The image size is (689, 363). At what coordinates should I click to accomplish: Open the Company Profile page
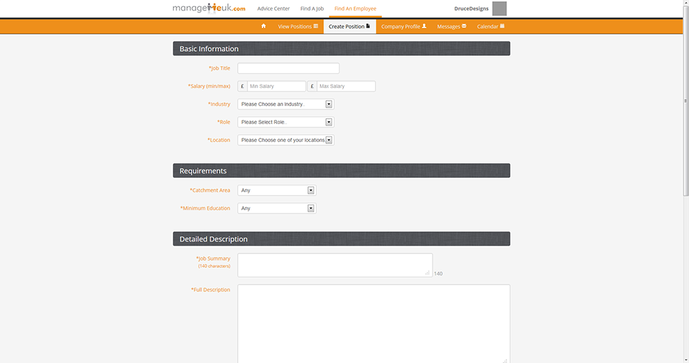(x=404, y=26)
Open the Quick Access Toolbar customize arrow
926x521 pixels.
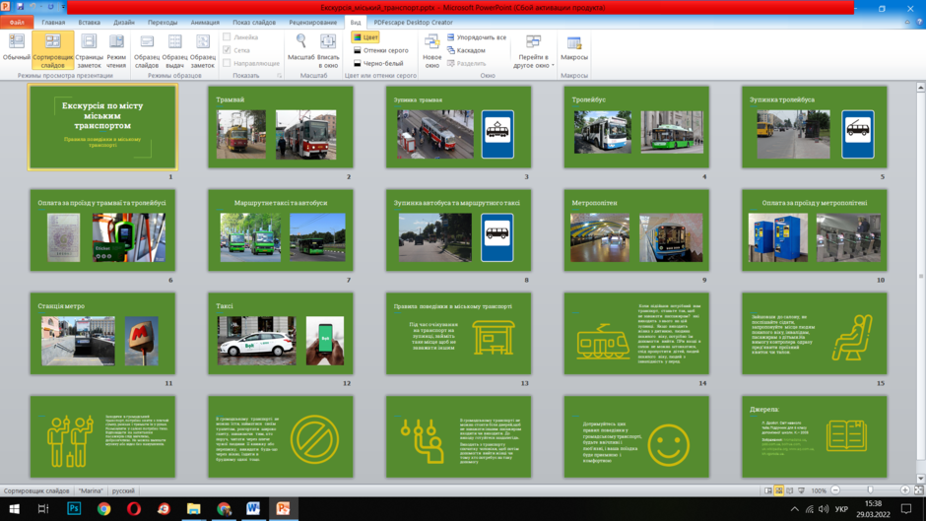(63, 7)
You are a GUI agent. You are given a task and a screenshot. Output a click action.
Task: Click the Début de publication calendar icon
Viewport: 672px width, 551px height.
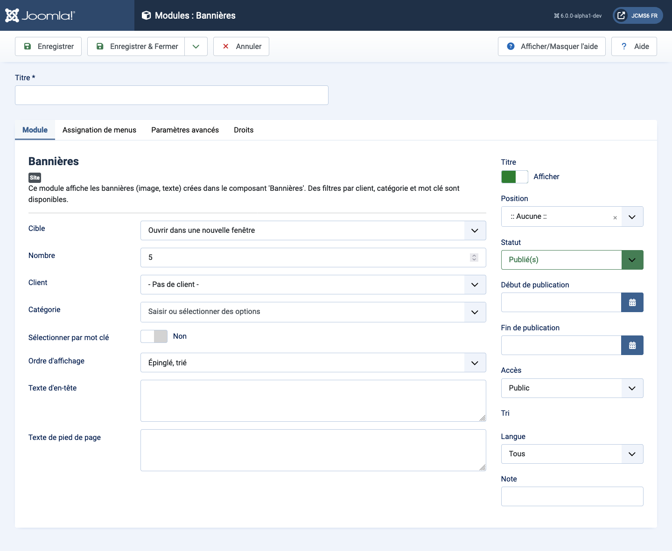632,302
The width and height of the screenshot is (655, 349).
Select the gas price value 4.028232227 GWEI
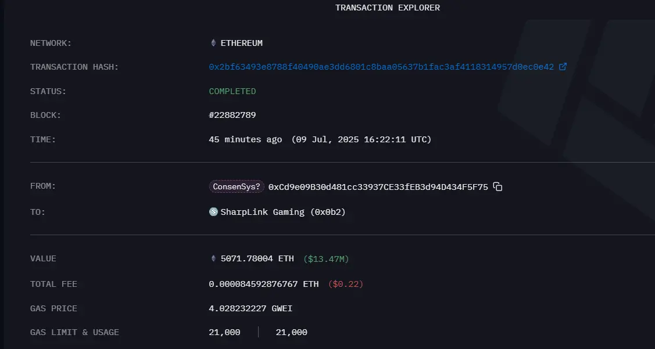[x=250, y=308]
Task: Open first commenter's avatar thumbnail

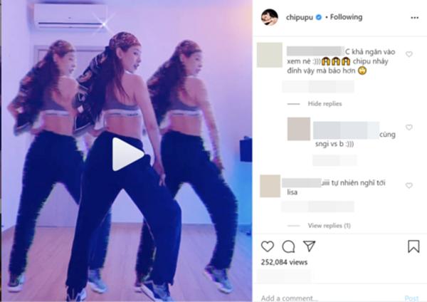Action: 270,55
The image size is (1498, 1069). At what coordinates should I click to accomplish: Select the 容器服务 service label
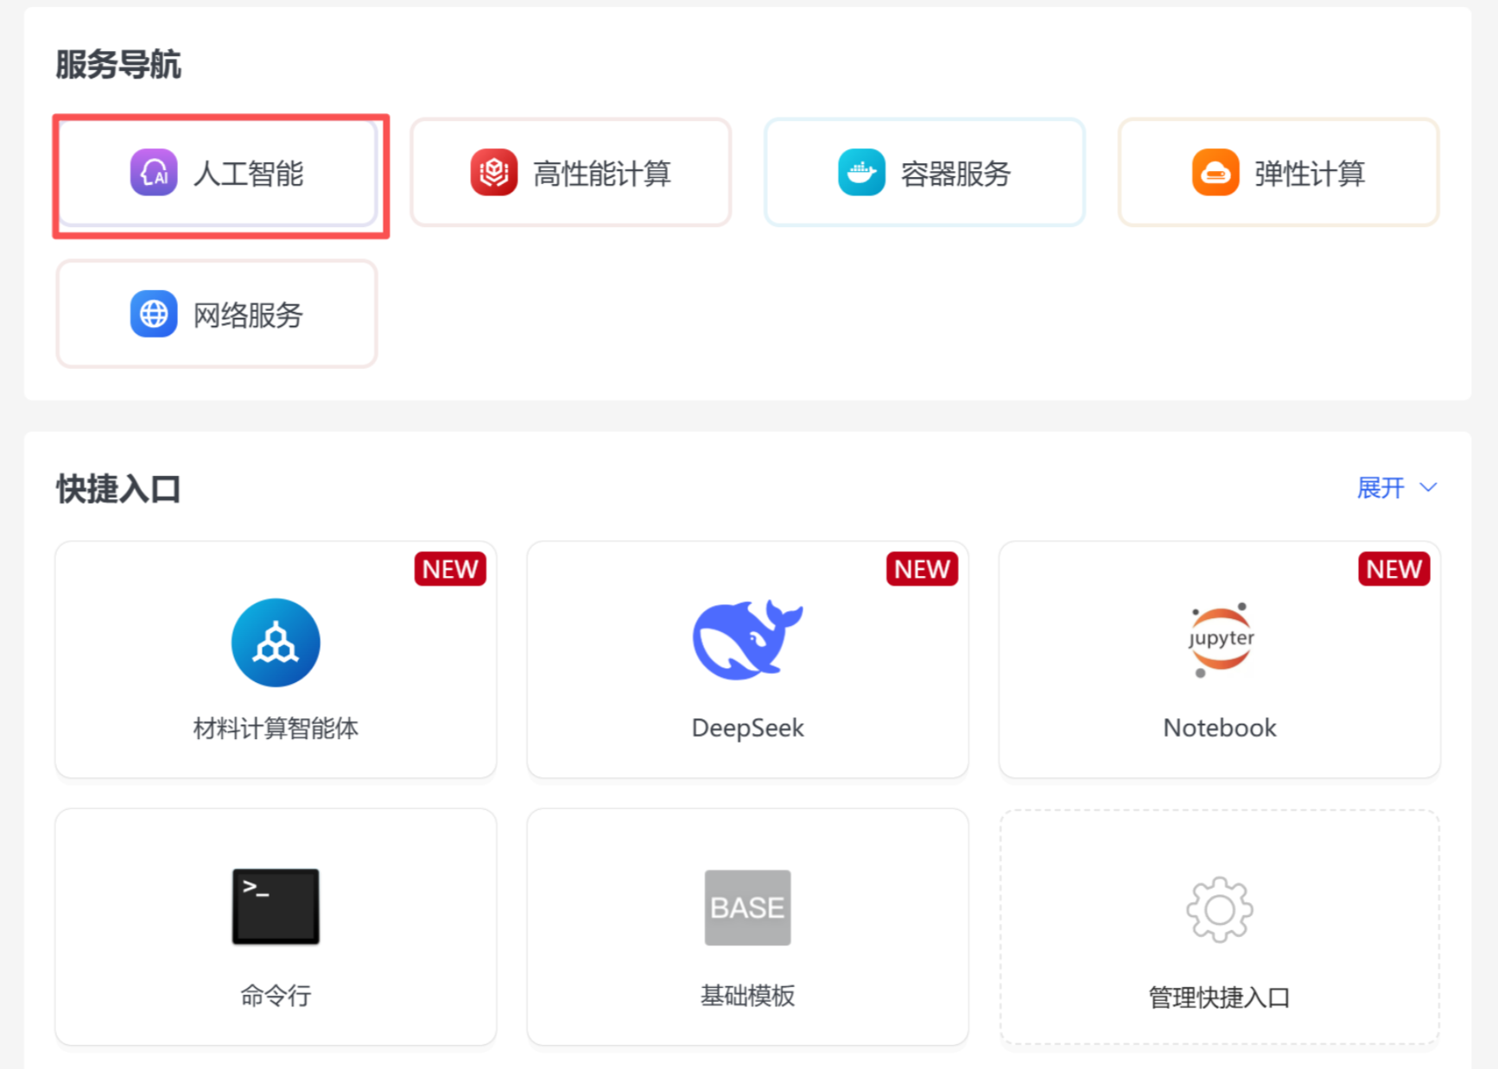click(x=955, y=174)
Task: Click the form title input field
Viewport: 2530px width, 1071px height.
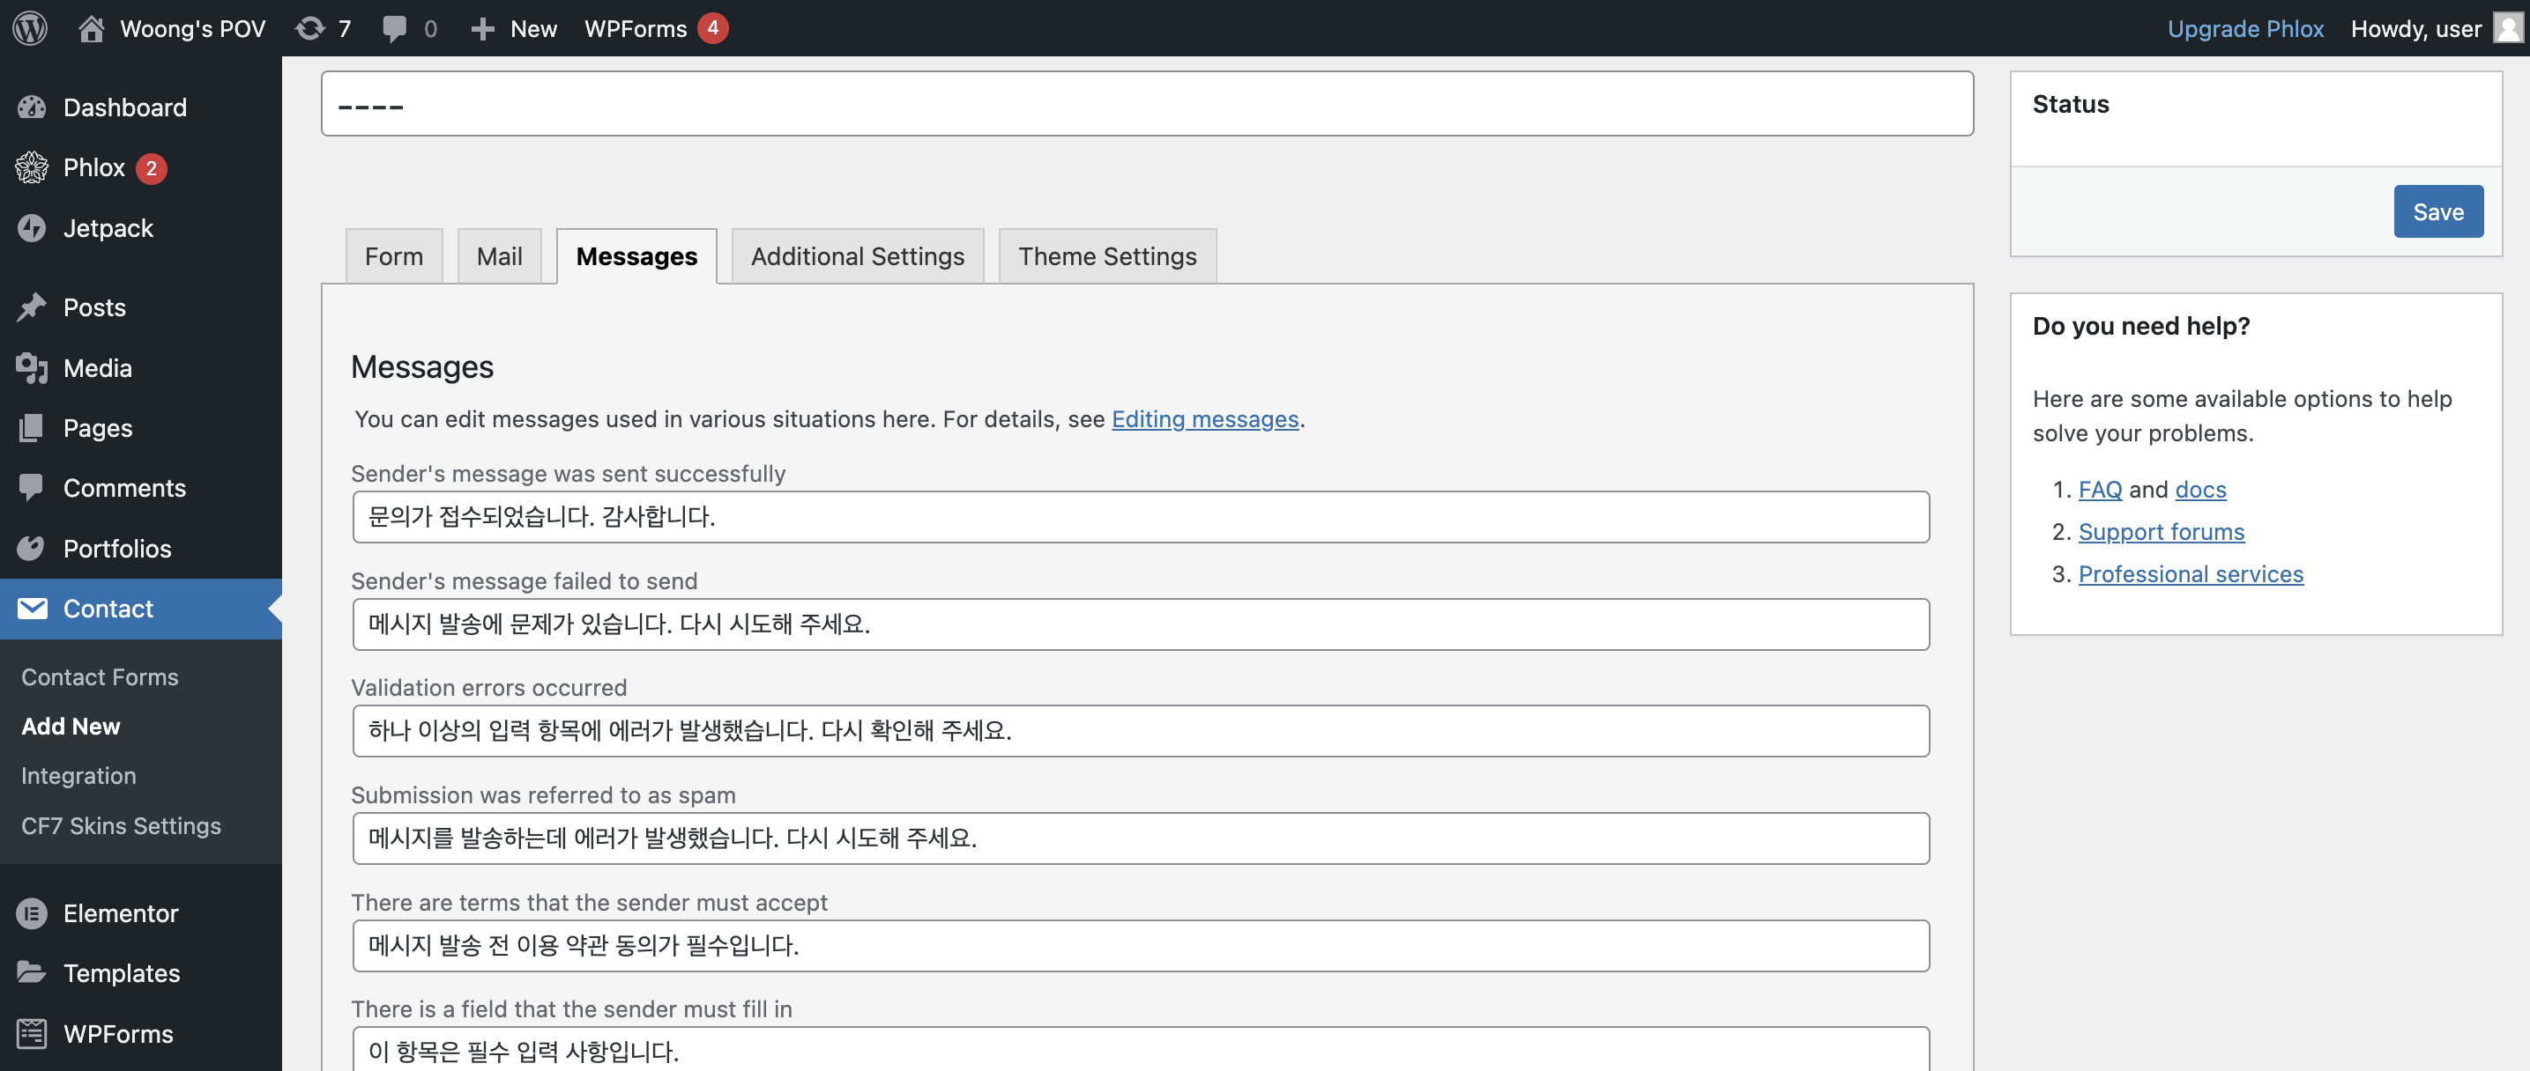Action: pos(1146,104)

++++++++

# Direction
Quote the lines from the one containing "The width and" through the end of the lines, leaving out the pictures.

# Answer in full
The width and height of the screenshot is (655, 349).
Select the gas price value 4.028232227 GWEI
[x=250, y=308]
Task: Open first commenter's avatar thumbnail

Action: 270,55
The image size is (1498, 1069). At what coordinates should I click to accomplish: Select the 容器服务 service label
click(x=955, y=174)
Task: Click the form title input field
Viewport: 2530px width, 1071px height.
Action: pos(1146,104)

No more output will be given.